Document

--------------------------------

The Pragathi Bhavan is the official residence and principal workplace of the Chief Minister of Telangana. Located at Greenlands Road, Punjagutta, Hyderabad in Telangana. It was designed by the Indian architect, N.Niroop Kumar Reddy.

History
The new complex was the brainchild of Chief Minister of Telangana, K. Chandrashekar Rao, to help perform his duties without interruption. 10 IAS Officers quarters and 24 peon quarters at officers’ colony were demolished to construct the new complex. The official name stands for, Pragathi meaning progress and Bhavan for a large house or building.

The Gruhapravesam (housewarming) was performed on 23 November 2016 at 5.22 AM by the Chief Minister of Telangana, K. Chandrashekar Rao, with traditional rituals performed by Chinna Jeeyar Swamy.

Design influences
Designed by noted Indian architect, Hafeez Contractor. It has classical inspiration sources, found in neoclassical & Palladian style. The building design cues are found in historical buildings in erstwhile princely State of Hyderabad like the Koti Residency and Falaknuma Palace.

Suddala Sudhakar Teja was the vaastu consultant for the entire complex.

Architecture
The front facade is a columned portico. The columns are on the periphery, giving large, unhindered, open-spaced halls and rooms

Construction
Construction of the Pragathi Bhavan started in March 2016, without a formal event, and completed in November 2016, in a record time of nine months. The entire complex was constructed by Mumbai-based construction company, Shapoorji Pallonji, at a cost of INR ₹38 crore (US$5.4 million) . The construction work was expedited with 200 workers, working day and night at the site.

The building complex
The east-facing building complex has a combined built-up area of over 1,00,000 sq ft, on a land area of 9 acres (3.64 hectares). The entry point into the new complex is on the north east corner. There is a small Maisamma temple inside, the decades old temple too was rebuilt in a new location. The five buildings – the residence, Chief Ministers Office, Janahitha (meeting hall), the old CM residence and Camp Office are referred as the Pragathi Bhavan.

Layout plan
The complex is divided into two parts; the residence has a bigger slice and the other half is for the Chief Minister's Office and Janahitha. The entrance for residence is separate from office and meeting hall. The office and Janahitha are located adjacent, to the south of the residence.

Residence
The residence is on a rectangular shaped plot with two floors, and built on an acre of land, with floor area of 40,000 square feet. The residence has a theater-cum-auditorium with a capacity to seat 250 people.

On the south of the residence, it has home garden on an acre land, planted with ayurvedic and other trees on the periphery, chosen by the chief minister himself. The large open ground in the front, is used to address the public, and can accommodate 5000 people.

Chief Minister’s Office (CMO)
The two storied Telangana CMO building is the Official Secretariat of the Chief Minister of Telangana. Earlier, the CMO known as the CM Peshi was located on the 6th floor of C Block in the Telangana Secretariat was facing space crunch. Pragathi Bhavan is the heart of state administration.

--------------------------------

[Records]

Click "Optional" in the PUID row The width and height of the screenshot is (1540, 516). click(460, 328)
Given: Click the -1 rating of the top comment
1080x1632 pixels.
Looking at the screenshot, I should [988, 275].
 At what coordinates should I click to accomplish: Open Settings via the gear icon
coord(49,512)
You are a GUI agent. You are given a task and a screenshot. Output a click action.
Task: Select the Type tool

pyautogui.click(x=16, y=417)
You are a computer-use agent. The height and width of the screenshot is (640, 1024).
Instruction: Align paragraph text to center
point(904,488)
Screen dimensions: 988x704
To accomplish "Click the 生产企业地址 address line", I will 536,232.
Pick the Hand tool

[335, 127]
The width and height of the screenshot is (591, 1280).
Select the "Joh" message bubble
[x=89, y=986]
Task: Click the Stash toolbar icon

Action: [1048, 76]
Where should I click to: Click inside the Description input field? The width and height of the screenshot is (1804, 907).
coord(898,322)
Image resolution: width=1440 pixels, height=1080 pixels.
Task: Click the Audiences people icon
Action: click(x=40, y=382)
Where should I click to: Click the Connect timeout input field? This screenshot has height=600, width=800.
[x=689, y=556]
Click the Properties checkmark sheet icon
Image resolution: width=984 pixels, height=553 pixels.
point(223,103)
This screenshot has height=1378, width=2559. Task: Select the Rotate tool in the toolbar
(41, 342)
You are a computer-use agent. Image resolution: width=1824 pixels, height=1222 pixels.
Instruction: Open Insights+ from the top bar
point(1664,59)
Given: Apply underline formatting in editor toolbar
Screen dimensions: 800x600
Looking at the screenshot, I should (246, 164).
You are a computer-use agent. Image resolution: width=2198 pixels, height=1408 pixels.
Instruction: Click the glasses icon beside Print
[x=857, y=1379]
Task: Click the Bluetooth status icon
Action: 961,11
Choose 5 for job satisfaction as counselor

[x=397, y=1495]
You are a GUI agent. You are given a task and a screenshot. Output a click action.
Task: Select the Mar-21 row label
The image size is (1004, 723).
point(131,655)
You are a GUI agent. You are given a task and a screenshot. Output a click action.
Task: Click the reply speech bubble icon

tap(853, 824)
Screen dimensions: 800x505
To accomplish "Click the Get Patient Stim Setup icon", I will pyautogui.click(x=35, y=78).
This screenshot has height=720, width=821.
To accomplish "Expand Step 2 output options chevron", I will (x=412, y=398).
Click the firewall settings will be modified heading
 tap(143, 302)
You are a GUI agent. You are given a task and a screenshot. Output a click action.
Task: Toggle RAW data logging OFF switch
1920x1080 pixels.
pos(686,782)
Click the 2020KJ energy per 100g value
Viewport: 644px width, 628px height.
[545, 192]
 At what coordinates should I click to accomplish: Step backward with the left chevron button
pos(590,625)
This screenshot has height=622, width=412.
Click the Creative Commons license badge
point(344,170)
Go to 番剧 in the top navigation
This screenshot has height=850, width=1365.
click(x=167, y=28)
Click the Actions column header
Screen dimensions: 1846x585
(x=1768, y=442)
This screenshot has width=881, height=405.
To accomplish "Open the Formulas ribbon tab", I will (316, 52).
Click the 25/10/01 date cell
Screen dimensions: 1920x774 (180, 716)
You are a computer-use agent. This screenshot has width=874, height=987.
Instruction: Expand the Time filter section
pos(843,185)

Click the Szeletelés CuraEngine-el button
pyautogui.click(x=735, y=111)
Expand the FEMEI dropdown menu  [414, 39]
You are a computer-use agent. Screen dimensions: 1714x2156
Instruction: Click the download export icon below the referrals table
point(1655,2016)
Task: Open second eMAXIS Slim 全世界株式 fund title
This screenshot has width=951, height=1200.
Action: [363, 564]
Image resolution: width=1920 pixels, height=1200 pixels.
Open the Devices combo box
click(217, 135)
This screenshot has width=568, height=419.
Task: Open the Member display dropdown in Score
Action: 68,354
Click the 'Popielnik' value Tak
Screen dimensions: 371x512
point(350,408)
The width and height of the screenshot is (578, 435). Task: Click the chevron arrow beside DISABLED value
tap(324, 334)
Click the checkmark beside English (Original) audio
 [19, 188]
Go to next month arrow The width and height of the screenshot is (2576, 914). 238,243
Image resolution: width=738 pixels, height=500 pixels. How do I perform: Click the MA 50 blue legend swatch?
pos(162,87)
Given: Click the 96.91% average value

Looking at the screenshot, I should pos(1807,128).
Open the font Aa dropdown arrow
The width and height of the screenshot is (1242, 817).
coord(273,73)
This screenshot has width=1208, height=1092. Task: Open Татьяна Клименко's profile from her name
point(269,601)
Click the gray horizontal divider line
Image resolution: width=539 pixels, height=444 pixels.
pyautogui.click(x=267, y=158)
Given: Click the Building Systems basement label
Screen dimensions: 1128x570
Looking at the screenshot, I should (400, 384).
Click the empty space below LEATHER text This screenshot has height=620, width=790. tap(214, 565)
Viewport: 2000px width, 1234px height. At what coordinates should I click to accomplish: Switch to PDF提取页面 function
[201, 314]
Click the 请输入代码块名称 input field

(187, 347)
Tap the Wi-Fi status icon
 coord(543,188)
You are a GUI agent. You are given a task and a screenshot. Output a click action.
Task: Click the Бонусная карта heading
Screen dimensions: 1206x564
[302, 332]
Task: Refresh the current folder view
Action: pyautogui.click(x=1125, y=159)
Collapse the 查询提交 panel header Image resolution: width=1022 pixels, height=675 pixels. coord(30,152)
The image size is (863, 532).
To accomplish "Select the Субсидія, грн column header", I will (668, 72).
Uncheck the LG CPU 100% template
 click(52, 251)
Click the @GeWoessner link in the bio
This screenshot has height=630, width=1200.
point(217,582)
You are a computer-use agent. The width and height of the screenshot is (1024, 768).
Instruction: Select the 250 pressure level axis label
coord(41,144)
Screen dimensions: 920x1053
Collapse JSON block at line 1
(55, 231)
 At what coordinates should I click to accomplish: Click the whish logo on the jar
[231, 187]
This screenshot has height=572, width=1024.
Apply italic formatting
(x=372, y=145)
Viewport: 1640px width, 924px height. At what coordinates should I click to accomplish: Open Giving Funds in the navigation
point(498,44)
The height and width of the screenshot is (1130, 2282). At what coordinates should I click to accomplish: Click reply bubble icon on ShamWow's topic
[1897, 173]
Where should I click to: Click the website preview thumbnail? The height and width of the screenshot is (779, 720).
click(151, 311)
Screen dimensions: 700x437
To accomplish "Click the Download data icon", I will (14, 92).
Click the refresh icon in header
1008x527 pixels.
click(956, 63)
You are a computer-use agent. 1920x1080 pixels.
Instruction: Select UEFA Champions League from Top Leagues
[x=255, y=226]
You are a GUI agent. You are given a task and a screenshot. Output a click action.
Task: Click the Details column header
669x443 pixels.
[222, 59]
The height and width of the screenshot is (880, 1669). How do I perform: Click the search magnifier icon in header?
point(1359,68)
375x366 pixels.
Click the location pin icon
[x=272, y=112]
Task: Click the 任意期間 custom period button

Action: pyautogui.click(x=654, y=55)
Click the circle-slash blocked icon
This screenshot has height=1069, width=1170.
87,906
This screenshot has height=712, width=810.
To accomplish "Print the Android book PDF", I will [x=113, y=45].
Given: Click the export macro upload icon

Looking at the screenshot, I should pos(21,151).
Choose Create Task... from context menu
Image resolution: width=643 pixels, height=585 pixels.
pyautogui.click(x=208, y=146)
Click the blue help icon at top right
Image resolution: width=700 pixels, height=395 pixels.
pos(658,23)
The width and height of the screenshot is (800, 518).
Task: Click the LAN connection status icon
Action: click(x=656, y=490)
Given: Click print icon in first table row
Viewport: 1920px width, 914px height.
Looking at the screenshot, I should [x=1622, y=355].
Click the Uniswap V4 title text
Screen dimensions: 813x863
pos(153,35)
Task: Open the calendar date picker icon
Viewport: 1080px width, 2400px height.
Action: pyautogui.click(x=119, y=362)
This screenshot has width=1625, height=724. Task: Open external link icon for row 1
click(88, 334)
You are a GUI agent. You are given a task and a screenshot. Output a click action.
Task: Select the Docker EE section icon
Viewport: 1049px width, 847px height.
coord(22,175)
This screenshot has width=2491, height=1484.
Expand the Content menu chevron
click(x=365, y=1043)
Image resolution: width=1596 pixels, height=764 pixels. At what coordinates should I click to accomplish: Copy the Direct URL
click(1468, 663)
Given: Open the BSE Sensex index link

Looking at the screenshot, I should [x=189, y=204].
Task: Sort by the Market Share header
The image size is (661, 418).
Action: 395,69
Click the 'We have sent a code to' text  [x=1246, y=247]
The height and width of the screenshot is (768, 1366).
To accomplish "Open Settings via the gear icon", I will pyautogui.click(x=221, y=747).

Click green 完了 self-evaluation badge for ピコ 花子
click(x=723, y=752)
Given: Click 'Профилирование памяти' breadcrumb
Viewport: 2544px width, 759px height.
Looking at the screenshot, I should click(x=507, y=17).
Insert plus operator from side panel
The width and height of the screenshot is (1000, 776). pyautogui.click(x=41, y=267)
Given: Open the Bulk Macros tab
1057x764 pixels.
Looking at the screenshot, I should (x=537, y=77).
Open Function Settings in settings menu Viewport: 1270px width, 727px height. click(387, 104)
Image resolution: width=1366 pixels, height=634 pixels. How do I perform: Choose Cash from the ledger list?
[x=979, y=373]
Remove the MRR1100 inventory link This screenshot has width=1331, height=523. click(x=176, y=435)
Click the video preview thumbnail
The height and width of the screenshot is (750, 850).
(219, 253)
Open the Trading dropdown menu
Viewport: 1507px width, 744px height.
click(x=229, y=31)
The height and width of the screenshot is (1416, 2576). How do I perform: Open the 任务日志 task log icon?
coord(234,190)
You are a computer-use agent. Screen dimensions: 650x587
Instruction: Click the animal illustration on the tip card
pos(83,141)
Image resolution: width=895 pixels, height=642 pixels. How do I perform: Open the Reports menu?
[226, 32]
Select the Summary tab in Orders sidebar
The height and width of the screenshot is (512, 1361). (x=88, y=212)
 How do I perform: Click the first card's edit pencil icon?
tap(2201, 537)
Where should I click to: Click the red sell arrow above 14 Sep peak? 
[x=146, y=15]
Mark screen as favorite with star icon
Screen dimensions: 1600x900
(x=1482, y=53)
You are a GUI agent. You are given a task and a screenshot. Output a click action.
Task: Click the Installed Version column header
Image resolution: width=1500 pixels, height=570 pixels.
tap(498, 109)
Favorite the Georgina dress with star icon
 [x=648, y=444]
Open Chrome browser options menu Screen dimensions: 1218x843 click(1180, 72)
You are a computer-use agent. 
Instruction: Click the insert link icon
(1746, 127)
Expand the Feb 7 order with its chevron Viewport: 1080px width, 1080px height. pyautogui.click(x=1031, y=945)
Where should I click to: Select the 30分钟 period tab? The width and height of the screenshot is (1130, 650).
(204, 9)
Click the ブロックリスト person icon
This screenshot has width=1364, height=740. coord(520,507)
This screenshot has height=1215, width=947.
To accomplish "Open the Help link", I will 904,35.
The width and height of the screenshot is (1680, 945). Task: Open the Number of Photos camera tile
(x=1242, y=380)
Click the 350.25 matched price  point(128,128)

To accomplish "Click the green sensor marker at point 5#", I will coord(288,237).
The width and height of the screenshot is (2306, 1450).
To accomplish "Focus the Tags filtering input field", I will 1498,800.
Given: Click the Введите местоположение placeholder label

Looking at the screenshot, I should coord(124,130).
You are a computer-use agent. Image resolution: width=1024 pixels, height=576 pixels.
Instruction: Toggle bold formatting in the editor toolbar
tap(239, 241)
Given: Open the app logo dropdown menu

--------------------------------

What you will do
[A] Answer these questions about the Pragathi Bhavan article:
(i) On what date and at what time was the housewarming performed?
(ii) Which company constructed the entire complex?
(iii) How many people can the theater-cum-auditorium in the residence seat?
[B] Output the lines of the listing word for word, starting with the first line of the listing and going on through the line with "point(904,488)".

The responses
[A]
(i) 23 November 2016 at 5.22 AM
(ii) Shapoorji Pallonji
(iii) 250 people

[B]
Click "Optional" in the PUID row The width and height of the screenshot is (1540, 516). click(460, 328)
Given: Click the -1 rating of the top comment
1080x1632 pixels.
Looking at the screenshot, I should [988, 275].
 At what coordinates should I click to accomplish: Open Settings via the gear icon
coord(49,512)
You are a GUI agent. You are given a task and a screenshot. Output a click action.
Task: Select the Type tool

pyautogui.click(x=16, y=417)
You are a computer-use agent. The height and width of the screenshot is (640, 1024).
Instruction: Align paragraph text to center
point(904,488)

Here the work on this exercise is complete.